**WORK TASK**
Pick out every line of the entries below where "Devei" occurs, and copy those lines.

(Stored data)
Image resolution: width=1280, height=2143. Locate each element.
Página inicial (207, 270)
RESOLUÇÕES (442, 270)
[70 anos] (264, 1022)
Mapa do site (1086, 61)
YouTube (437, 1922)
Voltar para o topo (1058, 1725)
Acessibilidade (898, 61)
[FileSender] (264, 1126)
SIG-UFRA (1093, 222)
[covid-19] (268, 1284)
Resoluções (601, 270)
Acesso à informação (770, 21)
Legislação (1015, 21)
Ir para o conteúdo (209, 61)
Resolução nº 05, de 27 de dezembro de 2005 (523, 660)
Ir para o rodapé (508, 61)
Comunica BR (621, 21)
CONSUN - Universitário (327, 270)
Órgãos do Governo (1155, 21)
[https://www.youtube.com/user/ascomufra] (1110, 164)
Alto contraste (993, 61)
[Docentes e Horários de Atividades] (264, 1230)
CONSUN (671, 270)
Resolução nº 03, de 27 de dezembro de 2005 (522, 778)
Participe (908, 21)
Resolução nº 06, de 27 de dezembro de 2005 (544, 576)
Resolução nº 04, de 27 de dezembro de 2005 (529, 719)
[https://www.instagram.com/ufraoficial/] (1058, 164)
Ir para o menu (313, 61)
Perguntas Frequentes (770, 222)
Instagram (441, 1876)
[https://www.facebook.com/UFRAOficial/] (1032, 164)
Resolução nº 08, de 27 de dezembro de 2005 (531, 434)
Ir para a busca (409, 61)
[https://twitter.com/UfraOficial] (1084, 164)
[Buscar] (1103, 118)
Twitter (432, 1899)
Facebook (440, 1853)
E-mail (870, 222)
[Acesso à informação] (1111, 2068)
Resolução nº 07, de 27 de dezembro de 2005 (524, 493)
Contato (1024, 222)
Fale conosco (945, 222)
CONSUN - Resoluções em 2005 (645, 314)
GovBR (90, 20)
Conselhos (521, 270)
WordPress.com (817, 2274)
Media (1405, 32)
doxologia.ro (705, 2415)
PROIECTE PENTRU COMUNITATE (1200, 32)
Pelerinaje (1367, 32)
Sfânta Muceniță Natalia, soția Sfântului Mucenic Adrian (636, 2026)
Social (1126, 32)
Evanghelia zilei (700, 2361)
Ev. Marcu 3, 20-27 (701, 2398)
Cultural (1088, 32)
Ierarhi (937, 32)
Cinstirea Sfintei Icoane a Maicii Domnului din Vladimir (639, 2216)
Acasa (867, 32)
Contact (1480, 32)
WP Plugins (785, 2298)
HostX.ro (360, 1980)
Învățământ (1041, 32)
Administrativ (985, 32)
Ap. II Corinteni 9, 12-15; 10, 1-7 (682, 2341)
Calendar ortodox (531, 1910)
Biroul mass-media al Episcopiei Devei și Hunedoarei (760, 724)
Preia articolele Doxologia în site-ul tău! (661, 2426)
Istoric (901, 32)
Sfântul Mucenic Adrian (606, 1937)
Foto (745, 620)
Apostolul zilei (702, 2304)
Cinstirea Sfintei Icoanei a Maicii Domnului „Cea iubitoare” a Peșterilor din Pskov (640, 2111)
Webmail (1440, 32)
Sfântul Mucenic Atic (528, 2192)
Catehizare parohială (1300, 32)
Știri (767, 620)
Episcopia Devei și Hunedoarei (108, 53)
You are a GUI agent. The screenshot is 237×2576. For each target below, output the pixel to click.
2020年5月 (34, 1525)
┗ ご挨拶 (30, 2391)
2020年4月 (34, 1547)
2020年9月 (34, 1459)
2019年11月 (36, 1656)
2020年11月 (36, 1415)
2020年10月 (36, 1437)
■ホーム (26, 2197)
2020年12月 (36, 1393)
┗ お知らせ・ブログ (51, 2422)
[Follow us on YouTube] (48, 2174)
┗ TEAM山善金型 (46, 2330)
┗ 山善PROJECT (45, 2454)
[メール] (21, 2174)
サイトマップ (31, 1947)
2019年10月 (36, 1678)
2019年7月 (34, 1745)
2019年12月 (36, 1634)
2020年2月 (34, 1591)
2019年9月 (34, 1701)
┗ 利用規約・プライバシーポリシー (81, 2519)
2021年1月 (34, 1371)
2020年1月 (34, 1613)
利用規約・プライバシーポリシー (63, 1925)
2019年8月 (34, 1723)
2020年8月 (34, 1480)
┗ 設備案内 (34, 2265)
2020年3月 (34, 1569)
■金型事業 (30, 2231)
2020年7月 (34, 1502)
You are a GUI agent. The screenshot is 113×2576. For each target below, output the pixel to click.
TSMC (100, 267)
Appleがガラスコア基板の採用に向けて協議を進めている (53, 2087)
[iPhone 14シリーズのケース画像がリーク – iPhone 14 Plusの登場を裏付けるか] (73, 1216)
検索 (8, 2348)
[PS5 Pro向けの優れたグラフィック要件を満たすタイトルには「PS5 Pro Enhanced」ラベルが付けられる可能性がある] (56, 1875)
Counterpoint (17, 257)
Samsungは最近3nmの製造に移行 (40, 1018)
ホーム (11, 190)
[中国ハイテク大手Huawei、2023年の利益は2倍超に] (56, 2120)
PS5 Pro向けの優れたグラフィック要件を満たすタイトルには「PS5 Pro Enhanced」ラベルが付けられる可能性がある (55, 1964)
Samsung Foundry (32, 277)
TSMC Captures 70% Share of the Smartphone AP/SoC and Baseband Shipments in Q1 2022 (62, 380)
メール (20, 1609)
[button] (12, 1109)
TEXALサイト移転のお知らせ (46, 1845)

**EXERCISE ANSWER**
Biroul mass-media al Episcopiei Devei și Hunedoarei (760, 724)
Episcopia Devei și Hunedoarei (108, 53)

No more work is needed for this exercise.